I had the vet twice in the middle of the night.  In one case it was a mal-presentation that I could not deal with.  The result was one of the finest sets of twins born this year.  In the other case a yearling was aborting a dead lamb and required greater intervention than I could manage.  The Vet's advice was to cull the ewe.

It's been challenging managing things while working but we have managed - barely on some days.  The plan is to reduce the flock significantly this year.  We can increase it again later.  So, for now, I am culling hard to remove any ewes that are poor producers or problem producers.  For now, they have lambs to raise and will spend the summer on pasture.

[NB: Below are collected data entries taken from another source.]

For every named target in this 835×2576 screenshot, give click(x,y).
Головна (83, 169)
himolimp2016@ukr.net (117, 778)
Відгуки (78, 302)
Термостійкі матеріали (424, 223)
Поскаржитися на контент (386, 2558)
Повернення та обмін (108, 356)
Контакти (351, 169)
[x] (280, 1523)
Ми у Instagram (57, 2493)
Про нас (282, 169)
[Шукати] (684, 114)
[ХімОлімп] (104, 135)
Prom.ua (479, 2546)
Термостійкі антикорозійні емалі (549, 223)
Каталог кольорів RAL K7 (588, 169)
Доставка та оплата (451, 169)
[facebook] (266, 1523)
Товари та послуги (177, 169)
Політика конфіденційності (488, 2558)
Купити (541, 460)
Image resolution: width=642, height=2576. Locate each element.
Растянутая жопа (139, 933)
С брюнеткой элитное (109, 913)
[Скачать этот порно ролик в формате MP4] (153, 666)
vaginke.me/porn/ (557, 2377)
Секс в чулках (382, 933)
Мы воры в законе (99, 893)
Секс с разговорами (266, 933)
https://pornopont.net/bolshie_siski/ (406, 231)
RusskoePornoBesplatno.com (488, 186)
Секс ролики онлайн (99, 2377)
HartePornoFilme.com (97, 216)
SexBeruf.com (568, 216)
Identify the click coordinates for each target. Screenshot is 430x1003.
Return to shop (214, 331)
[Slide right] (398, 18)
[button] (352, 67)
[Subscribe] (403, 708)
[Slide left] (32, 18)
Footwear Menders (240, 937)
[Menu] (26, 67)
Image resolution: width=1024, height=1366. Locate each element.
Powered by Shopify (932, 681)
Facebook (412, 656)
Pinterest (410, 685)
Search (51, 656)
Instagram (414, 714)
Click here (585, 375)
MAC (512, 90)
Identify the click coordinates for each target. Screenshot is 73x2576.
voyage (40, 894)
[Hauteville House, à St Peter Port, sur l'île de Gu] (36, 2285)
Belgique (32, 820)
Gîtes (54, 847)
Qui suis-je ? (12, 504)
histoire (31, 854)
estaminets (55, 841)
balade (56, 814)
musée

In addition, we will plan lambing to occur in early May when it is supposed to be warmer.  We will pray for good weather. We are monitoring the rams very closely to ensure there are NO early lambs again.   Already the local farmers have taken off a good first cut of hay.  I will be able to schedule time off work for a concentrated period of time so that I can be very present during lambing.

More photos are below, just because they are lovely (thanks to Hubby!).  Enjoy!

Star, born at the end of January is getting quite big

Ruby, pressed into her garden spot.  Her eyes followed the photographer as he took shots from different angles.  She did not lift her head.

Newly shorn sheep on the side lawn in early May.